What you will do: Can you rewrite the rows below, replacing "Screen dimensions" with "Screen size" and leaving everything else unchanged?

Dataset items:
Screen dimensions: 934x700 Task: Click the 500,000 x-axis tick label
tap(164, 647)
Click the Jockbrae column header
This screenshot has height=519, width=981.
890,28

The completed task:
Screen size: 934x700 Task: Click the 500,000 x-axis tick label
tap(164, 647)
Click the Jockbrae column header
This screenshot has height=519, width=981.
890,28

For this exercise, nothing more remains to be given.